Koh Samui : L’hôpital public local teste une solution efficace à base de méthadone contre la dépendance à l’héroïne

Le secrétaire général de l’Office de contrôle des stupéfiants a rencontré des journalistes à l’hôpital de Koh Samui afin d’étudier le traitement de substitution à la méthadone des patients dépendants à l’héroïne.

Le lieutenant-colonel de police Suriya Singhakamon, secrétaire général de l’Office de contrôle des stupéfiants, a conduit une délégation de journalistes sur l’île de Koh Samui, dans la province de Surat Thani, pour observer le fonctionnement de la clinique de substitution à la méthadone mise en place à l’hôpital de l’île.
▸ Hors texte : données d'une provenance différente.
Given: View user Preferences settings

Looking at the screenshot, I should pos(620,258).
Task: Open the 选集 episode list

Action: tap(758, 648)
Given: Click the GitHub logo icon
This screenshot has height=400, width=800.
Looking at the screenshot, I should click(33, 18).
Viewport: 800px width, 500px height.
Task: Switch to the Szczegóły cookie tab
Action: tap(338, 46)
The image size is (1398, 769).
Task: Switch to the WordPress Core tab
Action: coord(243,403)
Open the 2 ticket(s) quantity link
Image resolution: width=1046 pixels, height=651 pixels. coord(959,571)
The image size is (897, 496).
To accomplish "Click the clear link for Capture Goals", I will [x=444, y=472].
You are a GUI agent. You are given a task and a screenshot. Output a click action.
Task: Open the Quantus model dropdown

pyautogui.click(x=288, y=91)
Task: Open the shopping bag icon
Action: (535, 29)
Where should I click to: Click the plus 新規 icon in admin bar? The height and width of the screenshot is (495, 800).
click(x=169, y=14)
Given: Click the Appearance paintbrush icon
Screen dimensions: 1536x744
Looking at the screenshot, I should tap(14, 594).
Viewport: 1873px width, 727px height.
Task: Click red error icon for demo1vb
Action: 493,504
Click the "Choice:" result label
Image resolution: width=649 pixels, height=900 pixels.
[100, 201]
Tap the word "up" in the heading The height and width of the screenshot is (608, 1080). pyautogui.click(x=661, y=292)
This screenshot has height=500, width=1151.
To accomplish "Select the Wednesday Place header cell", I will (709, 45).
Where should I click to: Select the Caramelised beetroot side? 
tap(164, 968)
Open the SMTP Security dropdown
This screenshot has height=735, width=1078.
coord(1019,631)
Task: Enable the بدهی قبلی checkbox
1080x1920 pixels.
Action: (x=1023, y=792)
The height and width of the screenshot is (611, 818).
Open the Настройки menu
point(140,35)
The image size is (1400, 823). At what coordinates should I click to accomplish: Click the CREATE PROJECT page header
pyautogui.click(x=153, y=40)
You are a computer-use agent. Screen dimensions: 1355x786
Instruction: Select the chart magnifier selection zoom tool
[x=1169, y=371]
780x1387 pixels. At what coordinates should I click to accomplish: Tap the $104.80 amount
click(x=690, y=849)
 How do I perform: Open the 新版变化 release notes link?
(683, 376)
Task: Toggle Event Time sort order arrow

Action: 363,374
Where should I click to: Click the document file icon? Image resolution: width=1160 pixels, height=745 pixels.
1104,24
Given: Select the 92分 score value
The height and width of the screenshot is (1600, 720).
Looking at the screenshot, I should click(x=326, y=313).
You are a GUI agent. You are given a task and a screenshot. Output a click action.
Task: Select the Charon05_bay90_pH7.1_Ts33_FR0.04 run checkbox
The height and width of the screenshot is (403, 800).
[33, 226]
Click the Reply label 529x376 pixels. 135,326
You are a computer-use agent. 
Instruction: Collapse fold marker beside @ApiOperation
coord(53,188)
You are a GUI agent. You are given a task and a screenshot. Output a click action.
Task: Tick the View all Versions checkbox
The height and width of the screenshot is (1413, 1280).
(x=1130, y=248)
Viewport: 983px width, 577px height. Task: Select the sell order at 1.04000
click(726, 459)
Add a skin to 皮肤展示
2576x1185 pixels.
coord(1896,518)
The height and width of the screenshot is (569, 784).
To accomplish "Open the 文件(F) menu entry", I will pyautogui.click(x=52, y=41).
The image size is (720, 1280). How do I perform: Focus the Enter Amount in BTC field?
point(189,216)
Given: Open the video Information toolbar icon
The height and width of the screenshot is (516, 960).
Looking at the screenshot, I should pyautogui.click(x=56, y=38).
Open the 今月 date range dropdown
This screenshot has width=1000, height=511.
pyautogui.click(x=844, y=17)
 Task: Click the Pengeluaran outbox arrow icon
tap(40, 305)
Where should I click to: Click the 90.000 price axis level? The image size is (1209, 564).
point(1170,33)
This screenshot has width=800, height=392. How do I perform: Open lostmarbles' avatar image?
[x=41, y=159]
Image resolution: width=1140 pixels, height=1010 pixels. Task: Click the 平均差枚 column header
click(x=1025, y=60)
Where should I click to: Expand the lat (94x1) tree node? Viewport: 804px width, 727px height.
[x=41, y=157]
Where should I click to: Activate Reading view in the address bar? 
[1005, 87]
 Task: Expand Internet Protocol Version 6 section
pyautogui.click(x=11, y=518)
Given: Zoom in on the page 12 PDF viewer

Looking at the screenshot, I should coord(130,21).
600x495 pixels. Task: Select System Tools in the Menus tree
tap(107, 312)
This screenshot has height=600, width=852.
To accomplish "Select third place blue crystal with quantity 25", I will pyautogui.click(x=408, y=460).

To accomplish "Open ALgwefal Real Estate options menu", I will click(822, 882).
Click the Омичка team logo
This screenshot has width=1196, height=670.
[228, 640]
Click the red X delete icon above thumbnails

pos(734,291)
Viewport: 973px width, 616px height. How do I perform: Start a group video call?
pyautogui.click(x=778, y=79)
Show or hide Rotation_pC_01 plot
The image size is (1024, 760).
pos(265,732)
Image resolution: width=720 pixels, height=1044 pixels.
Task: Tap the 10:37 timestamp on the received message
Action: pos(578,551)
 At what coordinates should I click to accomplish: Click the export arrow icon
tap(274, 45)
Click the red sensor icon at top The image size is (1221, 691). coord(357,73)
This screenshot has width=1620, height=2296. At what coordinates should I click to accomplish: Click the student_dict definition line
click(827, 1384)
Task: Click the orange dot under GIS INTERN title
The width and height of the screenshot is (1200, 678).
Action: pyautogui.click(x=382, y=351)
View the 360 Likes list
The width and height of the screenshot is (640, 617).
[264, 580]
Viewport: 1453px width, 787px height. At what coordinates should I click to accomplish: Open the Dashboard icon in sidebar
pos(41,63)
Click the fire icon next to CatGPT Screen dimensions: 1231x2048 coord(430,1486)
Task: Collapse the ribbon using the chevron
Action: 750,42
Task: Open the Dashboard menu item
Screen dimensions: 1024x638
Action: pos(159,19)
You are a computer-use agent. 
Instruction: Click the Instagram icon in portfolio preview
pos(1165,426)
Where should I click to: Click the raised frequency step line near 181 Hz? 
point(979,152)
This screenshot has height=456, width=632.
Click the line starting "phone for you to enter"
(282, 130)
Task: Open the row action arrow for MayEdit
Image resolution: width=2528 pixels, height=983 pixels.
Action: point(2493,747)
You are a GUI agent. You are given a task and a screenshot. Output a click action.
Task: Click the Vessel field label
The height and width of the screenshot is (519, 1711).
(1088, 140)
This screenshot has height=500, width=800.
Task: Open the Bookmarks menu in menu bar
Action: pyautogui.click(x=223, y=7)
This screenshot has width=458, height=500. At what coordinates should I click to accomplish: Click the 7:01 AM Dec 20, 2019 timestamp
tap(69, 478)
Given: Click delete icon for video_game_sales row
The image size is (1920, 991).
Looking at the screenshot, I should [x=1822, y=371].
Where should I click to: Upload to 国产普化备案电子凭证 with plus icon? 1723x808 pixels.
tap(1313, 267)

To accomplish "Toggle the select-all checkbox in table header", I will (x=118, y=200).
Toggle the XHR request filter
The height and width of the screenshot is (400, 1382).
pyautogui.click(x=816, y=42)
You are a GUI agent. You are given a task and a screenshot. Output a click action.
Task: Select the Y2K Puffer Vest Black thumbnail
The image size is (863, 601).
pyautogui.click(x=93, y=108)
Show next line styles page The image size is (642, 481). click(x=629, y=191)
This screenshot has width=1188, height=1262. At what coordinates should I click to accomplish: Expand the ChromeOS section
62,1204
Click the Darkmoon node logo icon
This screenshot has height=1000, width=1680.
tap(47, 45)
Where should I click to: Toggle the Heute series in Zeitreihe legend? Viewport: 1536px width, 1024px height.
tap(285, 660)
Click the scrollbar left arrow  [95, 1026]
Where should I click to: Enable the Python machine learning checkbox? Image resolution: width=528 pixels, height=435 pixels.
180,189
Cette démarche s’inscrit dans une politique de réduction des risques. L’objectif est d’inciter les usagers d’héroïne à entrer dans un parcours de soins tout en limitant les pratiques à risque, notamment le partage de seringues.

« La délivrance de méthadone à l’hôpital de Koh Samui constitue un levier essentiel pour réduire la dépendance à l’héroïne. En atténuant les symptômes de manque sous contrôle médical, elle permet aux patients de retrouver une vie sociale et professionnelle stable. L’Office de contrôle des stupéfiants remercie vivement les équipes soignantes et les acteurs de la société civile qui rendent possible ce dispositif efficace et pérenne. »

Le vice-gouverneur de la province, Chakkrish Fangchonchit, et le directeur de l’hôpital, le docteur Chakkrit Suwannathep, ont accueilli la délégation. La psychiatre Boonkul Lokaphan a ensuite présenté le bilan local : la clinique, gérée en partenariat avec la fondation « Rak Thai », combine délivrance de méthadone et suivi psychiatrique afin d’accompagner les patients vers une sortie progressive de la dépendance.

Les journalistes ont également rencontré des soignants, des travailleurs sociaux de la fondation Rak Thai et plusieurs patients ayant déjà bénéficié du traitement. Ces derniers ont témoigné de leur retour à une vie normale, sans rechute dans la consommation d’héroïne.

Selon le secrétaire général démontre qu’un accès facilité aux soins permet aux usagers, considérés comme des patients, de se réinsérer durablement. Cette expérience pourrait être reproduite dans d’autres zones touristiques confrontées à des problématiques similaires.